Sejarah "Pendidikan" atau "Pengajaran"?
Sekolah atau school dapat dilacak dari kata Latin seperti skhole, scola, scolae, yang dipergunakan sekitar awal abad XII. Arti harafiahnya adalah "waktu luang" atau "waktu senggang". Dengan demikian agaknya bersekolah pada awalnya tak lain adalah leisure devoted to learning (waktu luang yang digunakan secara khusus untuk belajar).

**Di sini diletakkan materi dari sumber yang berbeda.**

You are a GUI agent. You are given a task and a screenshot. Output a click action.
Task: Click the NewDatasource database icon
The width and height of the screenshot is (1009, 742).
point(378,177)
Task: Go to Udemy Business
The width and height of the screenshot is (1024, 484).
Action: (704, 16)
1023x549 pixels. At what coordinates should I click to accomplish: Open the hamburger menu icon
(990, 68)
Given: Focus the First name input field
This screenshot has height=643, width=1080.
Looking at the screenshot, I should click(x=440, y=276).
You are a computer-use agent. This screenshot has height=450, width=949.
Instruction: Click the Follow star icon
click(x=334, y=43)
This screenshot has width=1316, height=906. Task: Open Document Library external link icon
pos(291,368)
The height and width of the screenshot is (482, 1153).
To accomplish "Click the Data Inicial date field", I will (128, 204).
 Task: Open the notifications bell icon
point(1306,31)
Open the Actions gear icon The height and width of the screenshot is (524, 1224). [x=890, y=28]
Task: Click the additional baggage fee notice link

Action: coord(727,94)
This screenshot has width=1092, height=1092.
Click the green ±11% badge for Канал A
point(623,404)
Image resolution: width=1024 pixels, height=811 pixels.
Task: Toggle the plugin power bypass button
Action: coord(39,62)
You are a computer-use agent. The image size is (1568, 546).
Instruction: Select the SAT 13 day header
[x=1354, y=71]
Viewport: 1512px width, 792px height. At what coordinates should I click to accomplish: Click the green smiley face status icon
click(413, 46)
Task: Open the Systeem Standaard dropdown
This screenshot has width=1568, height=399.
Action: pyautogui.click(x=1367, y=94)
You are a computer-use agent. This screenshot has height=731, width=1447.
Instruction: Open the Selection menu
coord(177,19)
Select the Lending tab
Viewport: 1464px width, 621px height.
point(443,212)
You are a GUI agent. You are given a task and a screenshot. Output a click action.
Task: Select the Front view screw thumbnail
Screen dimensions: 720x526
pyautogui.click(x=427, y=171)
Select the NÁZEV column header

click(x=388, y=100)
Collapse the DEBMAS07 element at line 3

Dan bila dewasa ini murid-murid yang bersekolah 'dirampok' waktu senggangnya oleh berbagai kursus dan les privat tambahan untuk 'melengkapi' pelajaran sekolah, maka itulah pertanda telah terjadi penyesatan dalam masyarakat mengenai fungsi sekolah. Kapankah persekolahan dalam arti mulai sekolah dasar hingga universitas sebagaimana kita kenal dewasa ini, dimulai? Dan siapakah para 'praktisi' persekolahan itu pada awalnya? Hal ini membawa kita pada pertanyaan mengenai sejarah pendidikan. Deskripsi yang diberikan Everett Reimer berikut ini mungkin dapat sedikit menolong proses pemahaman mengenai sejarah pendidikan: 

Pendidikan timbul dari praktik pemujaan dan pemerintahan. Tanah asalnya ialah halaman kuil dan praktisi-praktisinya yang mula-mula adalah pendeta-pendeta khusus. Mungkin menulis itu sendiri juga diketemukan oleh ahli-ahli tersebut. Jadi para dukun dan pendeta ini berada dalam garis pusat pembentukan, bukan saja pembentukan guru dan sekolah, melainkan juga evolusi manusia. Otak, tangan dan lidah, kelompok desa dan kota, tenung, agama, semuanya adalah tonggak-tonggak pedoman dalam perkembangan fisik, sosial, dan spiritual manusia. Para ulama agama modern telah mewarisi (dari para dukun negara-negara sepupunya) suatu campuran antara ilmu tenung, agama, seni dan ilmu yang mulai mereka uraikan dan spesialisasikan. Telah cukup dikenal bahwa bukan hanya menulis, tetapi juga ilmu pasti, astronomi dan kimia, melukis dan bersajak (puisi) pada mulanya tersusun di halam-halaman kuil orang-orang Mesir Sumer dan kasta-kasta yang berkuasa, yang memadukan fungsi ulama dan raja. Pengajaran seni (art) yang pertama-tama diformalkan ini, yang masih merupakan bagian terbesar dari kurikulum modern, tentulah dulu merupakan jenis pengajaran guru dan sistem magang. Pada zaman dahulu pun tentu ada jenis pengajaran antar orang-orang yang sederajat yaitu kalau seseorang menularkan penemuan atau kemampuannya kepada orang lain. Disini letak satu di antara dua akar utama sekolah modern, letak asal mula pengetahuan yang sistematis. Akar ini tidak muncul lagi, letak bentuk yang menonjol secara institusional. Akar lainnya yang jauh lebih sederhana, muncul pertama kali berupa ruang kelas orang-orang Mesir Sumer yang dibangun untuk menampung sekitar 30 orang anak. Penemuan ini membawa orang kepada spekulasi bahwa ukuran ruang kelas umum di zaman modern mungkin didasarkan atas ruang-ruang kelas dari batu merah dan arsitektur orang-orang Sumer.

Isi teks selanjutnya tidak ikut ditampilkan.